Transcribe each of the following rows verbatim, keeping every character, number, and line break unchanged.

## MATERIAL FOR THIS EXERCISE
--- Begin ---

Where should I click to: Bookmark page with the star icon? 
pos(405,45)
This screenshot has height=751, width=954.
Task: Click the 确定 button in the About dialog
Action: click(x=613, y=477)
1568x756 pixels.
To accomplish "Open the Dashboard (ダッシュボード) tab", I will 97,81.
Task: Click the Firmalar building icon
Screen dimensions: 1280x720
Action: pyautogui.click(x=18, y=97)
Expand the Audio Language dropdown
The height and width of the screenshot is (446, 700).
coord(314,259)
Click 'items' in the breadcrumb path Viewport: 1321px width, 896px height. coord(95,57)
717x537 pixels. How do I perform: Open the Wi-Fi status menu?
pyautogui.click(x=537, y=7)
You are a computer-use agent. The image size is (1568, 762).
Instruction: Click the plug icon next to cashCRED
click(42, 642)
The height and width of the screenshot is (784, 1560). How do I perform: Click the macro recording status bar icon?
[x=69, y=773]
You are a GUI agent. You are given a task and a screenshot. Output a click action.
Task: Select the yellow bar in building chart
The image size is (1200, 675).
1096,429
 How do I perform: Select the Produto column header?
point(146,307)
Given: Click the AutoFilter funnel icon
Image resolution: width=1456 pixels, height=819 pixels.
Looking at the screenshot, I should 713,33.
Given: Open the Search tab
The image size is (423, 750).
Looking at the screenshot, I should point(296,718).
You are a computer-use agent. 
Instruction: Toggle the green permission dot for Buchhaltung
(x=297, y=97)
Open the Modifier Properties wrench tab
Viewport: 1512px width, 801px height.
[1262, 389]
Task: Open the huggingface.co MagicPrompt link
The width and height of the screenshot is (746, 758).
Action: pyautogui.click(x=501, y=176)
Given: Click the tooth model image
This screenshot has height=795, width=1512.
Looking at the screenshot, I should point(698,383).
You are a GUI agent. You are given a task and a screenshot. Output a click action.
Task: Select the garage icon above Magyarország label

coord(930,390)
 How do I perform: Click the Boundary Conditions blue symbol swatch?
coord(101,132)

--- End ---

## WRITTEN ANSWER
Where should I click to: Bookmark page with the star icon? 
pos(405,45)
This screenshot has height=751, width=954.
Task: Click the 确定 button in the About dialog
Action: click(x=613, y=477)
1568x756 pixels.
To accomplish "Open the Dashboard (ダッシュボード) tab", I will 97,81.
Task: Click the Firmalar building icon
Screen dimensions: 1280x720
Action: pyautogui.click(x=18, y=97)
Expand the Audio Language dropdown
The height and width of the screenshot is (446, 700).
coord(314,259)
Click 'items' in the breadcrumb path Viewport: 1321px width, 896px height. coord(95,57)
717x537 pixels. How do I perform: Open the Wi-Fi status menu?
pyautogui.click(x=537, y=7)
You are a computer-use agent. The image size is (1568, 762).
Instruction: Click the plug icon next to cashCRED
click(42, 642)
The height and width of the screenshot is (784, 1560). How do I perform: Click the macro recording status bar icon?
[x=69, y=773]
You are a GUI agent. You are given a task and a screenshot. Output a click action.
Task: Select the yellow bar in building chart
The image size is (1200, 675).
1096,429
 How do I perform: Select the Produto column header?
point(146,307)
Given: Click the AutoFilter funnel icon
Image resolution: width=1456 pixels, height=819 pixels.
Looking at the screenshot, I should 713,33.
Given: Open the Search tab
The image size is (423, 750).
Looking at the screenshot, I should point(296,718).
You are a computer-use agent. 
Instruction: Toggle the green permission dot for Buchhaltung
(x=297, y=97)
Open the Modifier Properties wrench tab
Viewport: 1512px width, 801px height.
[1262, 389]
Task: Open the huggingface.co MagicPrompt link
The width and height of the screenshot is (746, 758).
Action: pyautogui.click(x=501, y=176)
Given: Click the tooth model image
This screenshot has height=795, width=1512.
Looking at the screenshot, I should point(698,383).
You are a GUI agent. You are given a task and a screenshot. Output a click action.
Task: Select the garage icon above Magyarország label

coord(930,390)
 How do I perform: Click the Boundary Conditions blue symbol swatch?
coord(101,132)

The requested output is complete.